Biliteral and Triliteral Signs

Biliteral and Triliteral signs are single hieroglyphs that convey two or three consonantal sounds, for example the well known ankh sign that conveys the sounds a-n-x (pronounced “Ankh”) and commonly used for the complete Egyptian work “anx” (or “life”), though it may be used in any situation where the a-n-x sound is needed, such as in the name of Tutankhamun, shown below.

Jsesh-tutankhamun001.jpg

Determinatives

Many words in Egyptian are spelt with the addition of one, and occasionally more, determinatives. These are signs added to the end of a word but have no sound value, and are not pronounced. They are used to aid the reader and in clarifying between homophones. The use of distinctive or rare two or three consonant signs, some extremely specialised, also aid in this. As hieroglyphic inscriptions do not include spaces between words, determinatives can also help the reader in separating words. They also serve an important artistic and aesthetic role.


Logogrammatic Usage

Although used only occasionally, it is possible for certain signs to be used to directly represent an object. This is indicated in the text by the addition of a single vertical stroke under the sign to indicate to the reader that the sign should be read in the way, rather than as part of a phonogram.


Grammatical Signs

Strokes and points are additional signs that, like determinatives, are not pronounced They serve to represent the grammar of the text.

  • A single vertical stroke placed under a sign, informs the reader the sign above is to be read as a logogram.
  • Two vertical strokes at the end of a word indicate duality.
  • Three vertical strokes at the end of a word indicate plurality.
  • A cartouche is used to enclose the nomen and prenomen of a Pharaoh.
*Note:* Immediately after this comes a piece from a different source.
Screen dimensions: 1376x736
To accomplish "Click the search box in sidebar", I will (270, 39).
Very occasionally, it is also used to enclose the name of a god.
  • A serekh is used to enclose the Horus name of the Pharaoh.


Gardiner Classification

Sir Alan Gardiner developed a classification system for hieroglyphs, cataloguing signs by type or what they depict, i.e. birds, man and his occupations etc. Signs that do not depict particular items are classified by shape, i.e. tall, flat etc. Groups are identified by letter, A to Z, and Aa for unclassified signs.
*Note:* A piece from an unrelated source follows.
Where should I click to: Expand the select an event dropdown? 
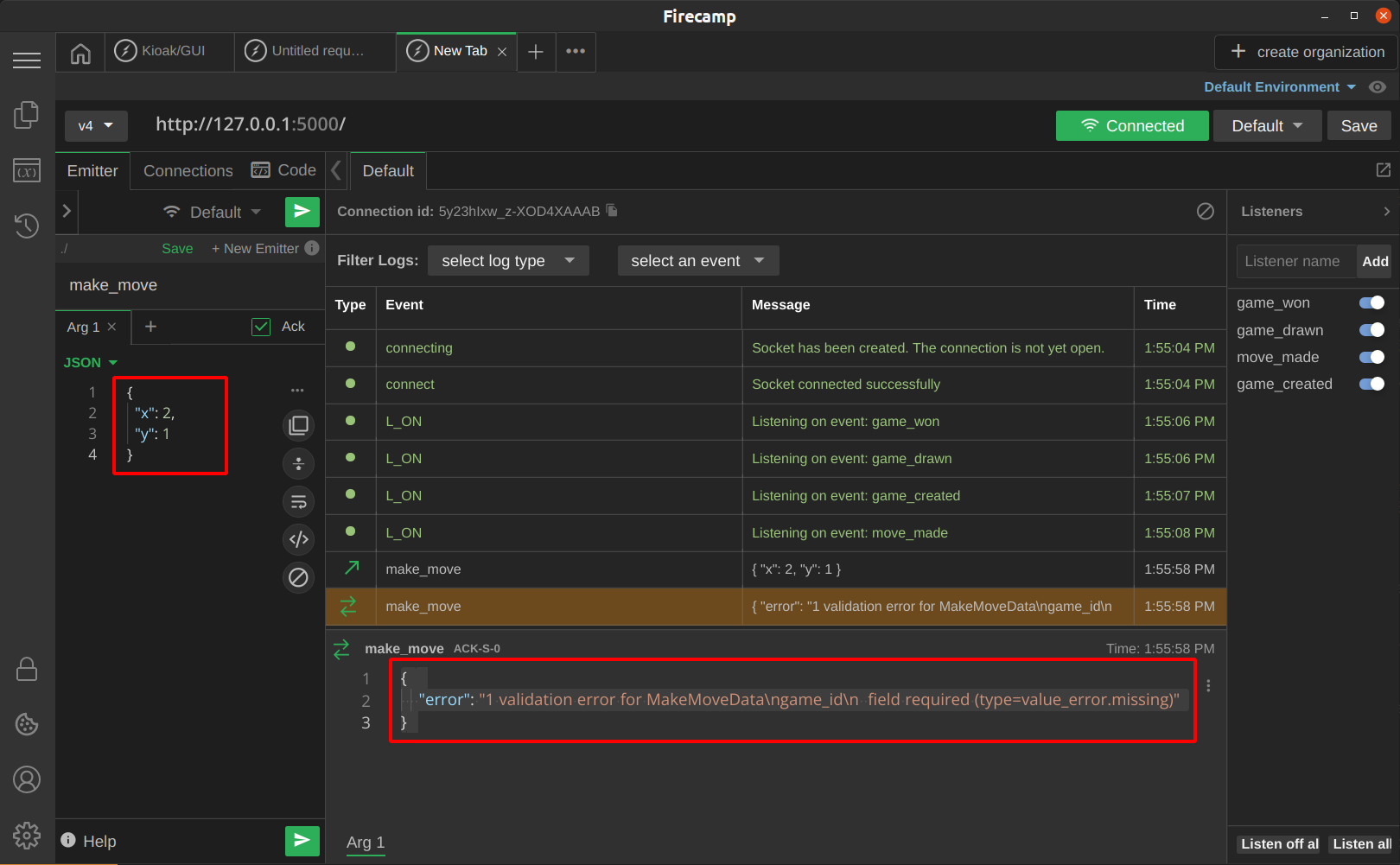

In addition each sign is assigned a code based on it’s group. A list of signs under the Gardiner classification can be found here.


Transliteration and Electronic Reproduction

Application for digital rendering of hieroglyphs in documents and digital media have become more widespread in recent years. JSesh, pictured here running under WindowsXP, is a popular open source solution available for multiple platforms

The 24 consonantal sounds represented by hieroglyphs can be transliterated into a Latin based alphabet. This alphabet is available as a font that can be added to a computer system for use in any modern word processing software, as well as in dedicated software for handling hieroglyphs.

This transliteration script is unable to record exactly what signs were used in the original text. Should this be required, it is possible to either refer to the Gardiner assigned codes, or, as is far more common, reproduce the original signs either by hand (as in the Concise Dictionary of Middle Egyptian, one of the few modern hand written publications) or digitally.

Both commercial and open source software is available for producing hieroglyphs on modern computer systems. The most established commercial application is InScribe, used on Windows based PC’s and MacOS systems. In recent years, an open source alternative, JSesh has been adopted, particularly by Egyptology students, and is available for Windows and Linux platforms. WikiHiero is another modern development, aimed at online deployment.

However, prior to the development of such programs and particularly before the deployment of Unicode in operating systems, the transcription font and reproduction of hieroglyphs digitally was restriction to complex and unwieldy deployment of imported images into documents. As such, for effective transcription the Manual de Codage (MdC) system was developed, using a mixture of uppercase and substitute letters to depict the 24 characters of the transcription “alphabet”.